[Stored data]:
· · · · · · ·

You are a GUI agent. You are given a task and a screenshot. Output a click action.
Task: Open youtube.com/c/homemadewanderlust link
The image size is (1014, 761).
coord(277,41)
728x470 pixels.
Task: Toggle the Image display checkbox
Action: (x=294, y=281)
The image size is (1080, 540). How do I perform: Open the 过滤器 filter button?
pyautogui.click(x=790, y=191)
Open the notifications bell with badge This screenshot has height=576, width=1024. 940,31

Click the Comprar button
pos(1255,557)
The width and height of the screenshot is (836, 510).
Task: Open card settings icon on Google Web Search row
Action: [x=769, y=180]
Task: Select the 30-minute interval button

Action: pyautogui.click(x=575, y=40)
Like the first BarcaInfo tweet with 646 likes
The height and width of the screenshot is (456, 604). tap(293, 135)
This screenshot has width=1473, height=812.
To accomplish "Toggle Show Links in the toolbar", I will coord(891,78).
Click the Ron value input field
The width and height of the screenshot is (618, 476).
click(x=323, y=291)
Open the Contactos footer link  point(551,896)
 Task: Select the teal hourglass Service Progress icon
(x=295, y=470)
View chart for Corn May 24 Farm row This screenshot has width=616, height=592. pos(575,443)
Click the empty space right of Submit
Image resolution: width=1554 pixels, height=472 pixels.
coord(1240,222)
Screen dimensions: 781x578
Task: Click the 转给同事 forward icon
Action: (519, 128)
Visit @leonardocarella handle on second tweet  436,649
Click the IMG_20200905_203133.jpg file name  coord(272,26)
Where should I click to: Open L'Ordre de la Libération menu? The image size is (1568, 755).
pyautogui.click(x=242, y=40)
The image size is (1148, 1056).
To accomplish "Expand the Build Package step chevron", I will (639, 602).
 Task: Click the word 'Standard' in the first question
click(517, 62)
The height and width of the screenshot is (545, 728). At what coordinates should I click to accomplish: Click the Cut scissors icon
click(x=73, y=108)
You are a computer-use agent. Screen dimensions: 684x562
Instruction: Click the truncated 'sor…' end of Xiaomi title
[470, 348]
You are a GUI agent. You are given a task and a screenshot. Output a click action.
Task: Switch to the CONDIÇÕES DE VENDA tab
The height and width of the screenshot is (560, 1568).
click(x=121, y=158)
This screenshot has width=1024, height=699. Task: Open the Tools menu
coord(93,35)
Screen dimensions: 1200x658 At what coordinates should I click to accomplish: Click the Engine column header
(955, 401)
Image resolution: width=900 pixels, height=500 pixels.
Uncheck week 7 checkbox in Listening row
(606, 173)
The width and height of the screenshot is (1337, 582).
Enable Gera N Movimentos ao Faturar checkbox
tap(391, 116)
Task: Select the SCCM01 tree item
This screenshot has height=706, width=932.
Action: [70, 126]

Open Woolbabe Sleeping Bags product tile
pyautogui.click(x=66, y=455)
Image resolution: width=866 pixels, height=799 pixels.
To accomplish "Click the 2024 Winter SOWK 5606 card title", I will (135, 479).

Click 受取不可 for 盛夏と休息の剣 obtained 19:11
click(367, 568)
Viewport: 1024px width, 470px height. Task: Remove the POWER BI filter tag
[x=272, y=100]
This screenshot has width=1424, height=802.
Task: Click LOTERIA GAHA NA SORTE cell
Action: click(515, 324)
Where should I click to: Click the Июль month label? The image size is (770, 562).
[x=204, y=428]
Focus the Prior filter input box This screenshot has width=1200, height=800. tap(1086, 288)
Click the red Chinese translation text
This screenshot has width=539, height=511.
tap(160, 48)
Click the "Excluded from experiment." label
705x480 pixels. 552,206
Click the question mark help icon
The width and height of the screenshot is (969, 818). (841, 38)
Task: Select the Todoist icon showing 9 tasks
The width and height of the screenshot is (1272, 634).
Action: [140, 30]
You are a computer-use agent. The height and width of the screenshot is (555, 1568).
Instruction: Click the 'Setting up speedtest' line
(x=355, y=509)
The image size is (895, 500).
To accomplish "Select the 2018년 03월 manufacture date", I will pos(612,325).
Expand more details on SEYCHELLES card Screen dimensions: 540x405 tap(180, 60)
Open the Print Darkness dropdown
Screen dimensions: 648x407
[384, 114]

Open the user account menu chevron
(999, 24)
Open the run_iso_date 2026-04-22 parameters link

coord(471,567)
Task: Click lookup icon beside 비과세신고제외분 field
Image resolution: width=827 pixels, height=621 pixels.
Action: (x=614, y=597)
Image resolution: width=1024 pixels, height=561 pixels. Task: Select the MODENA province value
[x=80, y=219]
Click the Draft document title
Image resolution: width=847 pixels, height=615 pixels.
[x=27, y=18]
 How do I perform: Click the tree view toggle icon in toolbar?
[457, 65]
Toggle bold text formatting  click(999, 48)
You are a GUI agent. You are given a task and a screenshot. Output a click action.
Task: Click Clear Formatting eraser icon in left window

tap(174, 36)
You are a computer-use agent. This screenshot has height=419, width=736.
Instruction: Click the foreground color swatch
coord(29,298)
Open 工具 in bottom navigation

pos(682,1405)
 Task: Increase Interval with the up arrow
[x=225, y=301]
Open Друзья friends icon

· · · · · · ·

Check each line of the entries above, and show every one holding the word "will".

[Reply]:
To accomplish "Toggle Show Links in the toolbar", I will coord(891,78).
To accomplish "Expand the Build Package step chevron", I will (639, 602).
To accomplish "Click the 2024 Winter SOWK 5606 card title", I will (135, 479).
To accomplish "Select the 2018년 03월 manufacture date", I will pos(612,325).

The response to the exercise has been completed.